[Date Prev][Date Next]
Re: ACL regex and Unicode (was: acl again)
On Mon, Nov 12, 2001 at 08:29:53AM -0800, Kurt D. Zeilenga wrote:
> >I read in some posting from Kurt that there are plans to implement
> >Unicode regex; I guess you're working on that. I agree we'd try to
> >normalize ACLs as well.
> I note that one has to be extremely careful mucking with regular
> expressions. What we need to do is to better normalize the DN being
> matched against such that we might be better able to normalize
> the asserted regex. For example, by requiring specials in values
> to be hex escaped instead of simple backslash escaped means that
> the only comma in the stored value is the RDN separator and that
> MAY mean one can safely remove all spaces after commas in the asserted
> regex. We need to be conservative here, that is, we should only
> do those regex rewrites which we can prove are safe.

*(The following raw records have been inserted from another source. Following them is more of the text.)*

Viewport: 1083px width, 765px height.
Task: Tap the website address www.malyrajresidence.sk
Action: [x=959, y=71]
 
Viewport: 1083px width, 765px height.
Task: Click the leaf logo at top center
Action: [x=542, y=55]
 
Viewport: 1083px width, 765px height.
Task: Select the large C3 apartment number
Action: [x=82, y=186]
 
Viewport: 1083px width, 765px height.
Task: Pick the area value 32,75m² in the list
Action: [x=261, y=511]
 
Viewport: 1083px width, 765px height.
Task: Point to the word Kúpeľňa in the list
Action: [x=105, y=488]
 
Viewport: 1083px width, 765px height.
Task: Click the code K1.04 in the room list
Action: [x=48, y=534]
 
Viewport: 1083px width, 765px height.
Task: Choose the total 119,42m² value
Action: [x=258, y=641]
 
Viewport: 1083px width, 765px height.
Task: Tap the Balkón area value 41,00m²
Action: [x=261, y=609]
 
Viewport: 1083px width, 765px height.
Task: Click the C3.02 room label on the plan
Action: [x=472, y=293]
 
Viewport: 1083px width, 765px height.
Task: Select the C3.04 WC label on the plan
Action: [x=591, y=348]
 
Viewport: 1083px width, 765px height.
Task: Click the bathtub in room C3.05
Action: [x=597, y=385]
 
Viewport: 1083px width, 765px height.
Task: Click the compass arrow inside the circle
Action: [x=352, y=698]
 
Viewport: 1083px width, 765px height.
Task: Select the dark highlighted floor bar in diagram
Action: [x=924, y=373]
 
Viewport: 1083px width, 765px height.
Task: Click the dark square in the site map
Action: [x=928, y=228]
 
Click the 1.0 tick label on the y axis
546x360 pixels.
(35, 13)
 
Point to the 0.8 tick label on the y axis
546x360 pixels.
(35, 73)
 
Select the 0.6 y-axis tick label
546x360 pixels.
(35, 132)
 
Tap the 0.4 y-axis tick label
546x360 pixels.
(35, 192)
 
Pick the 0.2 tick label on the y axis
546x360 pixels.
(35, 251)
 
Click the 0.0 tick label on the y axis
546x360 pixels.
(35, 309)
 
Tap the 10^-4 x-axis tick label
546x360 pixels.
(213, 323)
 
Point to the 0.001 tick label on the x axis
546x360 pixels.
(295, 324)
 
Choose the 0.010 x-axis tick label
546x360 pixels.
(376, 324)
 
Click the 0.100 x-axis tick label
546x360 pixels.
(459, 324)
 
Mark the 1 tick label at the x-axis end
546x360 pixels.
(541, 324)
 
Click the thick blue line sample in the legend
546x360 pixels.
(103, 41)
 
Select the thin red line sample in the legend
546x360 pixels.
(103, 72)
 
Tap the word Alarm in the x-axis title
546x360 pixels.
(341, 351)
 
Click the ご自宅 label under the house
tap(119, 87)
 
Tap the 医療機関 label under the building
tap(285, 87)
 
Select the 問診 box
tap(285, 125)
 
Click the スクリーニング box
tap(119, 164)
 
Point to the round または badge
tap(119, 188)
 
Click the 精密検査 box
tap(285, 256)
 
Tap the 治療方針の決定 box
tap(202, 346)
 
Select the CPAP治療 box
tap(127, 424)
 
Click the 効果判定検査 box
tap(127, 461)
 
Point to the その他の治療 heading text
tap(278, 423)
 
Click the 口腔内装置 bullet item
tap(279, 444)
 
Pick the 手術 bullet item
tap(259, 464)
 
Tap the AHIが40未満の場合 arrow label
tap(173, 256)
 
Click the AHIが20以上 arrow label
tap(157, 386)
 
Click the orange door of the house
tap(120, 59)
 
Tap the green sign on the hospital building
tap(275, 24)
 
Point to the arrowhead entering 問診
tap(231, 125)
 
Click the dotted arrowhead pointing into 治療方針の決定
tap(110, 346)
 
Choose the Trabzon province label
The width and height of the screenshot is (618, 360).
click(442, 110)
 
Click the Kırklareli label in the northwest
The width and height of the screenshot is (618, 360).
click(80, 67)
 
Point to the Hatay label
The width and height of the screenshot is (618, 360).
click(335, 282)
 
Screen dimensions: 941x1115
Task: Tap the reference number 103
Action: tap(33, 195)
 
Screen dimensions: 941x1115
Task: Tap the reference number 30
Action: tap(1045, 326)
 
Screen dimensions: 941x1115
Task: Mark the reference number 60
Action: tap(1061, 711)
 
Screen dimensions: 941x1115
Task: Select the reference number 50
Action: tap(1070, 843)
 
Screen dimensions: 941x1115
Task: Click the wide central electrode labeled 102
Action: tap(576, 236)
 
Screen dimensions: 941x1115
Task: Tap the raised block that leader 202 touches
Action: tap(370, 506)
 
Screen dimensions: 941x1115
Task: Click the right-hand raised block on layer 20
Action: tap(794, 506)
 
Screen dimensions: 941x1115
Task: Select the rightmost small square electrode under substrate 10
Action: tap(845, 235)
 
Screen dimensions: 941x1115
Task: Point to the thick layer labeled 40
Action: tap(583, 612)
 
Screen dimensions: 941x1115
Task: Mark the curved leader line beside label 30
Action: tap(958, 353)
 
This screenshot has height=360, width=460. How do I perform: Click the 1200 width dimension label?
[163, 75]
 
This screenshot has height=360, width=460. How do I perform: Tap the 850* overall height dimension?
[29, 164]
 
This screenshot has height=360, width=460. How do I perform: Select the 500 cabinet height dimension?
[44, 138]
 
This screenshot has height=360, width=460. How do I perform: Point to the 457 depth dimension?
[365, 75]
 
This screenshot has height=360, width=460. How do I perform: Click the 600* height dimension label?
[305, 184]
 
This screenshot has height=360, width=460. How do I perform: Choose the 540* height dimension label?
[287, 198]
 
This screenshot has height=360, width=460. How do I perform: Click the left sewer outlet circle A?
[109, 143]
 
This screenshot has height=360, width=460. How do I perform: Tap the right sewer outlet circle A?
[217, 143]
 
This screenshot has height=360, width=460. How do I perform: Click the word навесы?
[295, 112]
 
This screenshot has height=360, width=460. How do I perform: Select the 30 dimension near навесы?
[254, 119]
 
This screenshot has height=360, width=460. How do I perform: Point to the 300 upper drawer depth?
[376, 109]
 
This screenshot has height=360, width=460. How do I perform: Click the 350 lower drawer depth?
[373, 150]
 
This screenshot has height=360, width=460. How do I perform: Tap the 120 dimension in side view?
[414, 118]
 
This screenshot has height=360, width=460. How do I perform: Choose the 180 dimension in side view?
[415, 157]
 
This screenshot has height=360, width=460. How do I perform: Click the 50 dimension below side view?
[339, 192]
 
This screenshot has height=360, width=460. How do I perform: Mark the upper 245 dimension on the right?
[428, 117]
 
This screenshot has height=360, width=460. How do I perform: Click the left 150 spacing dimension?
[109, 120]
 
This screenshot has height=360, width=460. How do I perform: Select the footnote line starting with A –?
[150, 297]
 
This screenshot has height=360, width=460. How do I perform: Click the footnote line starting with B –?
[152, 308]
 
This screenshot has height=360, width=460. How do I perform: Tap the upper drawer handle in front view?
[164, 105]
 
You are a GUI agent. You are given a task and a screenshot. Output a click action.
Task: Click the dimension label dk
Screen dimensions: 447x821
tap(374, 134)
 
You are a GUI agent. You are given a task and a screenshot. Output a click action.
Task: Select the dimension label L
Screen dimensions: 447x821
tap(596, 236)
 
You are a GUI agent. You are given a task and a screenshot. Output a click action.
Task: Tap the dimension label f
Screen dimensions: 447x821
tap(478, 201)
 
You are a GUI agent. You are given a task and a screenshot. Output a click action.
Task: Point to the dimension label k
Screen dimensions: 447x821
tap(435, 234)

I agree, it's really a rat hole. If say a regexp looks for DN with
space, should one then assume that the user only wants DNs that have
whitespace after we normalize DNs or also DNs that were entered with
a space after ,.
I'm also wondering a bit about Unicode and regexps. If a user looks
for say A.* we should probably not find strings that start with A"
(umlaut A). And what is for instance white space and numeric Unicode
characters, and what about intervals... I'm not convinced regexp is
well defined for Unicode, but there are regexp code for the library
we use, I'll look at that.
These are just things I can think of right now, I think this is really
tricky stuff that we need to ponder on.